Warum die Flüchtlingshilfe keineswegs nur „karitativ“ ist.
Auf der Oberfläche der medialen Diskurse dominieren gerade zwei Interpretationsmuster in Hinblick auf die Flüchtlingsbewegungen der vergangenen Monate: Einerseits feiert Deutschland seine Hilfsbereitschaft, wofür die Bilder der klatschenden Helfer am Münchner Hauptbahnhof stehen, die die Flüchtlinge in Empfang nehmen; und auf der anderen Seite haben wir die Diskurse der „Sorge“, der Angst vor „Überforderung“, Diskurse, die halb ernst gemeint sind, halb nur Camouflage eines irre gewordenen Rassismus, Diskurse, die von Horst Seehofer bis zur Pegida reichen. In dieser dichotomischen Diskursanordnung geht aber das Wichtigste womöglich unter.
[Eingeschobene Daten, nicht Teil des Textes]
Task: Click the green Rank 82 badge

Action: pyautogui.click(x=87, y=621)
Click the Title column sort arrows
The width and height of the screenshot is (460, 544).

1. Die Hilfsbereitschaft ist eine Art Aufstand
Die Zivilgesellschaft, die die Sache selbst in die Hand nahm, indem sie auf Bahnhöfen, in den Grenzgebieten, in den Kommunen Flüchtlingen hilft, sie „hilft“ nicht einfach nur, sie protestiert auch implizit. Es ist ein Protest, aber fast ohne Parolen, einer des Handelns. Es ist unübersehbar ein Protest gegen Regierungspolitik, die nur versucht, sich Flüchtlinge vom Hals zu halten, es ist auch ein Protest gegen ein Dublin-Regime, das nicht nur versucht, das „Problem“ auf die europäischen Peripheriestaaten abzuwälzen, sondern das frierende, hungernde und im Extremfall ersaufende Flüchtlinge sogar wünscht, als Abschreckung für alle andere, als Botschaft: Bleibt, wo ihr seid. Es gibt Wut über eine solche Politik, vielleicht auch eine Prise schlechtes Gewissen, schlechtes Gewissen darüber, bisher weggeschaut oder all das toleriert zu haben, was auch immer. Kurzum: ohne diese Emotionen lässt sich die Woge der Hilfsbereitschaft der vergangenen Monate nicht vollends verstehen. Hilfsbereitschaft ist damit aber nicht bloß karitativ, sie ist ein politischer Akt. Sie verändert auch die politische Landkarte. Die Woge der Hilfsbereitschaft ist eine Welle, die dann auch Politiker und Politikerinnen „reiten wollen“. Die Zivilgesellschaft, die hilft, entfaltet somit politischen Druck.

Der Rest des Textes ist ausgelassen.